Adding the vagrant user to dockerroot comes with all the usual security issues, but I’m not too worried about that here. There are some other suggestions in the stack documentation for how to handle this.

Running the build

So, stack and Docker are now both installed. Enabling stack’s Docker integration on the VM is as simple as modifying the ~/.stack/config file:

[vagrant@localhost ~]$ cat ~/.stack/config.yaml
docker:
  enable: true

This gives the advantage of using Docker to run the builds on the VM, while not impacting the yesod devel workflow on OS X.

By default stack will use the fpco/stack-build repository to obtain an image to run the build in. This suits me, as there is also fpco/stack-run for running the binaries once they’re compiled. The build image includes everything that’s necessary for building the whole of Stackage, whereas stack-run is more trimmed down.

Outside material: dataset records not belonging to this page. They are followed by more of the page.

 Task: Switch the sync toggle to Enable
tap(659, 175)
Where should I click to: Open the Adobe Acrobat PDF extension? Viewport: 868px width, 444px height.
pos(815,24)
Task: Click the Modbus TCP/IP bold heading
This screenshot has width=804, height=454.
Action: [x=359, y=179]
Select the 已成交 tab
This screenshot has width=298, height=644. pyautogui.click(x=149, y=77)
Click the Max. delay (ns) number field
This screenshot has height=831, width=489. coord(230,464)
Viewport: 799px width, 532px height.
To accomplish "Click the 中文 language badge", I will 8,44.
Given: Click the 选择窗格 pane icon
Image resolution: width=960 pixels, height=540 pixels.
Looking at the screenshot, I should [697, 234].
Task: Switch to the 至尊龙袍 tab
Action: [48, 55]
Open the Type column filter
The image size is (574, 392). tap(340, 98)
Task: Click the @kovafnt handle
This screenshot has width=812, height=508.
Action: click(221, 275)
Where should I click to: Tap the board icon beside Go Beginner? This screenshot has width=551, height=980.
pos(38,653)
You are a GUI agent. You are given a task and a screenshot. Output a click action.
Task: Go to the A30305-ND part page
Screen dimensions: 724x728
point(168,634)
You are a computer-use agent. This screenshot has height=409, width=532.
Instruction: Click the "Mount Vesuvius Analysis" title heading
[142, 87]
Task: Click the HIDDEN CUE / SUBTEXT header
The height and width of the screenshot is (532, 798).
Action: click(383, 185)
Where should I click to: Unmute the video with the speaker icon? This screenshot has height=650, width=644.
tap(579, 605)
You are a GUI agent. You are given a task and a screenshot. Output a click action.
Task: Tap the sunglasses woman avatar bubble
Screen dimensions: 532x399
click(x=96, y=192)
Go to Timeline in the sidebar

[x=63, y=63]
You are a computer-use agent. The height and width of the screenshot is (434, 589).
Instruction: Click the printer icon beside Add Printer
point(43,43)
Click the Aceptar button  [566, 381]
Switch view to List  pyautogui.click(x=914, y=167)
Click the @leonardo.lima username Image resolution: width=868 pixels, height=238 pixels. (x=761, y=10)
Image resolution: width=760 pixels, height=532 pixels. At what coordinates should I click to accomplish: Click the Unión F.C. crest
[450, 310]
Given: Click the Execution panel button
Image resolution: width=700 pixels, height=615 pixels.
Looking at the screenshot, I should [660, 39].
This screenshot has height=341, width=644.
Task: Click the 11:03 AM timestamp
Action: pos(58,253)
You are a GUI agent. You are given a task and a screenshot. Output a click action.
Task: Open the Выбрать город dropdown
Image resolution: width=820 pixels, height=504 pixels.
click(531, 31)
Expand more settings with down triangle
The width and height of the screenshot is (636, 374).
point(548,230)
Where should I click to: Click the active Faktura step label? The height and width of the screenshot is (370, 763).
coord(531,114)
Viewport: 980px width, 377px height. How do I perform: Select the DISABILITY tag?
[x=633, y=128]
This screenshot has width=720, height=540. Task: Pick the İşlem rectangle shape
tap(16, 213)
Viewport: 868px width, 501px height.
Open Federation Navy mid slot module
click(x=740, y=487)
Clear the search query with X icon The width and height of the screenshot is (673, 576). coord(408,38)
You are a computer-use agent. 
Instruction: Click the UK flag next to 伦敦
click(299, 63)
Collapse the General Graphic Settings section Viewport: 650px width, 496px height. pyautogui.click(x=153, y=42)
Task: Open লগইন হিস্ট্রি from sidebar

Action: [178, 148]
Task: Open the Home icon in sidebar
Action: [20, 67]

Running stack build kicked off the build in the Docker container, which completed successfully as all required dependencies (e.g. libpq and pg_config) were already in the image. Thanks to FP Complete for setting up these Docker containers for everyone to use!

Packaging Docker image

stack’s support for creating container images is a relatively recent addition, and currently isn’t covered well in the documentation. There is a reference to the image configuration section here, which was enough for my needs. After added the relevant bits, my stack.yml looks something like:

resolver: lts-3.20

packages:
- '.'

extra-deps: []

flags:
  mysite:
    library-only: false
    dev: false

extra-package-dbs: []

# This isn't required as it's set in the user config on the VM
# docker:
#     enable: true

image:
  container:
    name: mdjnewman/mysite
    base: fpco/stack-run
    add:
      config: /app/config
      static: /app/static

With that in place, running stack image container produced a Docker container ready to be pushed to Docker Hub:

[vagrant@localhost vagrant]$ stack image container
Sending build context to Docker daemon 34.25 MB
Sending build context to Docker daemon
Step 0 : FROM fpco/stack-run
 ---> db9b2a858ef5
Step 1 : ADD ./ /
 ---> e682c572d7ed
Removing intermediate container 1ce35ed1ccea
Successfully built e682c572d7ed

Running a regular docker push published the image to the registry.

Deploying to Digital Ocean

After all these steps, the final package was in Docker Hub and it was just a matter of running the following commands on the droplet, and the site was live:

docker run --name=postgres -e POSTGRES_PASSWORD=$(uuidgen) -e POSTGRES_USER=postgres -d postgres:9.3

# Yes, I know UUIDs don't make the best passwords :)

docker run              \
    -d                  \
    -w /app             \
    --link postgres:postgres         \
    -p 3000:3000        \
    mdjnewman/mysite    \
    /bin/bash -c 'PGHOST=$POSTGRES_PORT_5432_TCP_ADDR PGPASS=$POSTGRES_ENV_POSTGRES_PASSWORD /usr/local/bin/mysite'

The last command is running the Yesod server, with environment variables set to the values provided by Docker (see here for info about setting configuration variables in Yesod).

The results

I’m very happy with the Yesod workflow, and stack’s Docker integration makes deploying a lot easier as I don’t have to worry about what packages are in my build and test environments. Seems like a good compromise between manually copying files around and having a full CD pipeline.

Using stack build with a LTS resolver and an isolated container is also the holy grail of repeatable builds!

There is still a lot that would need to be done (improving security, backups, logging etc) before this was closer to a production environment, but it’s good enough as a development region.

This whole process (including writing this post) from having something that I wanted to deploy to being able to view the live site took less than a day, and I was learning a lot along the way. Deciding where was the best place to host the site and waiting for Docker to pull the fpco/stack-build image took up most of the time!